> [Aim]:
Copy every row below word for word, without changing anything.

* START *

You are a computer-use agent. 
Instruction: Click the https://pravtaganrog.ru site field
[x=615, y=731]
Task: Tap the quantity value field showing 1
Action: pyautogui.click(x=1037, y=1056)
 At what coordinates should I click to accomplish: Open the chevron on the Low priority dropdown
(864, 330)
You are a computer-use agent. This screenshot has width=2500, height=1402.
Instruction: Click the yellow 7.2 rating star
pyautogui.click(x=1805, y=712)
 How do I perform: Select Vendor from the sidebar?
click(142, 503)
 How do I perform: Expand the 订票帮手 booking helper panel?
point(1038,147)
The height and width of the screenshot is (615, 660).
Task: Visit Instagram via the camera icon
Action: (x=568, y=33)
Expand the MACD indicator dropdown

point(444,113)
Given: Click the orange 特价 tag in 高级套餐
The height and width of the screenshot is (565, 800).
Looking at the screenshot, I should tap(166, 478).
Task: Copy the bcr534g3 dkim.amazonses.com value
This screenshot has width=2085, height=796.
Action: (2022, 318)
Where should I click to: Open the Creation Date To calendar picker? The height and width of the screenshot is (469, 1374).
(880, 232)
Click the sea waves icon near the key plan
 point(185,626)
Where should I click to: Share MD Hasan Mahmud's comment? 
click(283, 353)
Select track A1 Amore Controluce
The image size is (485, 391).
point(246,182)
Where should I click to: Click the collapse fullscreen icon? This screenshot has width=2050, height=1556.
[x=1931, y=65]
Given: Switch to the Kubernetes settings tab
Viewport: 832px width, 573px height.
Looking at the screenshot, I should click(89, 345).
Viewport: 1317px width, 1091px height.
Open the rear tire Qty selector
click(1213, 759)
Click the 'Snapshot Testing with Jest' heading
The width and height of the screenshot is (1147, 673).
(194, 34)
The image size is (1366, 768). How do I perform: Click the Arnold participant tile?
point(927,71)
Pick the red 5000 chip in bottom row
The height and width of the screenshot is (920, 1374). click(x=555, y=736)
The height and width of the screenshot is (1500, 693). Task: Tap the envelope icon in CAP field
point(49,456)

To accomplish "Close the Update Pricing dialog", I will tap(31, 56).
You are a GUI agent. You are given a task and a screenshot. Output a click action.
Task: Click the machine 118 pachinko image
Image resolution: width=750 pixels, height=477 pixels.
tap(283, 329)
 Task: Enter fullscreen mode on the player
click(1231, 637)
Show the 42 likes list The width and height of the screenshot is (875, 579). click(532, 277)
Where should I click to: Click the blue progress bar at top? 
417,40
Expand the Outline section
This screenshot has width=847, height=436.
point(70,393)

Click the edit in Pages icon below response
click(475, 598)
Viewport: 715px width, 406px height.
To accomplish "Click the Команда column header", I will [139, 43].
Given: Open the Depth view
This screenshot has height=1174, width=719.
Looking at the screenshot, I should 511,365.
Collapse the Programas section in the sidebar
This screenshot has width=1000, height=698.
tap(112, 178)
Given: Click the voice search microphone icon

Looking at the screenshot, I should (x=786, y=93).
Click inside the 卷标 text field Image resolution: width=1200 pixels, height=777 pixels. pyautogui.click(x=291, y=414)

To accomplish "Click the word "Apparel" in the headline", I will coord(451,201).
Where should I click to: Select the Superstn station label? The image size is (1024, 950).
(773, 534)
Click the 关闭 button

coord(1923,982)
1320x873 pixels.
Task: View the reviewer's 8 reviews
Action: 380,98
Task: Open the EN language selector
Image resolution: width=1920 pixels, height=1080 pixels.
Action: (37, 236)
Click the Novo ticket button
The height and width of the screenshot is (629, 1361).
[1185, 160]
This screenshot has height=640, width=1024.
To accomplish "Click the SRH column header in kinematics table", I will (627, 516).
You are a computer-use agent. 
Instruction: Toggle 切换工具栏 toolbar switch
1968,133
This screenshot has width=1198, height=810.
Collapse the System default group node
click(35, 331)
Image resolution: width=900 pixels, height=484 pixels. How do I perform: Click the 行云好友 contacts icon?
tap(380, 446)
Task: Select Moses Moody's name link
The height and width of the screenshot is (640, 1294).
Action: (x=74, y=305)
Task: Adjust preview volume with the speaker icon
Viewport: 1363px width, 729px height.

* END *

> [Solved exercise]:
You are a computer-use agent. 
Instruction: Click the https://pravtaganrog.ru site field
[x=615, y=731]
Task: Tap the quantity value field showing 1
Action: pyautogui.click(x=1037, y=1056)
 At what coordinates should I click to accomplish: Open the chevron on the Low priority dropdown
(864, 330)
You are a computer-use agent. This screenshot has width=2500, height=1402.
Instruction: Click the yellow 7.2 rating star
pyautogui.click(x=1805, y=712)
 How do I perform: Select Vendor from the sidebar?
click(142, 503)
 How do I perform: Expand the 订票帮手 booking helper panel?
point(1038,147)
The height and width of the screenshot is (615, 660).
Task: Visit Instagram via the camera icon
Action: (x=568, y=33)
Expand the MACD indicator dropdown

point(444,113)
Given: Click the orange 特价 tag in 高级套餐
The height and width of the screenshot is (565, 800).
Looking at the screenshot, I should tap(166, 478).
Task: Copy the bcr534g3 dkim.amazonses.com value
This screenshot has width=2085, height=796.
Action: (2022, 318)
Where should I click to: Open the Creation Date To calendar picker? The height and width of the screenshot is (469, 1374).
(880, 232)
Click the sea waves icon near the key plan
 point(185,626)
Where should I click to: Share MD Hasan Mahmud's comment? 
click(283, 353)
Select track A1 Amore Controluce
The image size is (485, 391).
point(246,182)
Where should I click to: Click the collapse fullscreen icon? This screenshot has width=2050, height=1556.
[x=1931, y=65]
Given: Switch to the Kubernetes settings tab
Viewport: 832px width, 573px height.
Looking at the screenshot, I should click(89, 345).
Viewport: 1317px width, 1091px height.
Open the rear tire Qty selector
click(1213, 759)
Click the 'Snapshot Testing with Jest' heading
The width and height of the screenshot is (1147, 673).
(194, 34)
The image size is (1366, 768). How do I perform: Click the Arnold participant tile?
point(927,71)
Pick the red 5000 chip in bottom row
The height and width of the screenshot is (920, 1374). click(x=555, y=736)
The height and width of the screenshot is (1500, 693). Task: Tap the envelope icon in CAP field
point(49,456)

To accomplish "Close the Update Pricing dialog", I will tap(31, 56).
You are a GUI agent. You are given a task and a screenshot. Output a click action.
Task: Click the machine 118 pachinko image
Image resolution: width=750 pixels, height=477 pixels.
tap(283, 329)
 Task: Enter fullscreen mode on the player
click(1231, 637)
Show the 42 likes list The width and height of the screenshot is (875, 579). click(532, 277)
Where should I click to: Click the blue progress bar at top? 
417,40
Expand the Outline section
This screenshot has width=847, height=436.
point(70,393)

Click the edit in Pages icon below response
click(475, 598)
Viewport: 715px width, 406px height.
To accomplish "Click the Команда column header", I will [139, 43].
Given: Open the Depth view
This screenshot has height=1174, width=719.
Looking at the screenshot, I should 511,365.
Collapse the Programas section in the sidebar
This screenshot has width=1000, height=698.
tap(112, 178)
Given: Click the voice search microphone icon

Looking at the screenshot, I should (x=786, y=93).
Click inside the 卷标 text field Image resolution: width=1200 pixels, height=777 pixels. pyautogui.click(x=291, y=414)

To accomplish "Click the word "Apparel" in the headline", I will coord(451,201).
Where should I click to: Select the Superstn station label? The image size is (1024, 950).
(773, 534)
Click the 关闭 button

coord(1923,982)
1320x873 pixels.
Task: View the reviewer's 8 reviews
Action: 380,98
Task: Open the EN language selector
Image resolution: width=1920 pixels, height=1080 pixels.
Action: (37, 236)
Click the Novo ticket button
The height and width of the screenshot is (629, 1361).
[1185, 160]
This screenshot has height=640, width=1024.
To accomplish "Click the SRH column header in kinematics table", I will (627, 516).
You are a computer-use agent. 
Instruction: Toggle 切换工具栏 toolbar switch
1968,133
This screenshot has width=1198, height=810.
Collapse the System default group node
click(35, 331)
Image resolution: width=900 pixels, height=484 pixels. How do I perform: Click the 行云好友 contacts icon?
tap(380, 446)
Task: Select Moses Moody's name link
The height and width of the screenshot is (640, 1294).
Action: (x=74, y=305)
Task: Adjust preview volume with the speaker icon
Viewport: 1363px width, 729px height.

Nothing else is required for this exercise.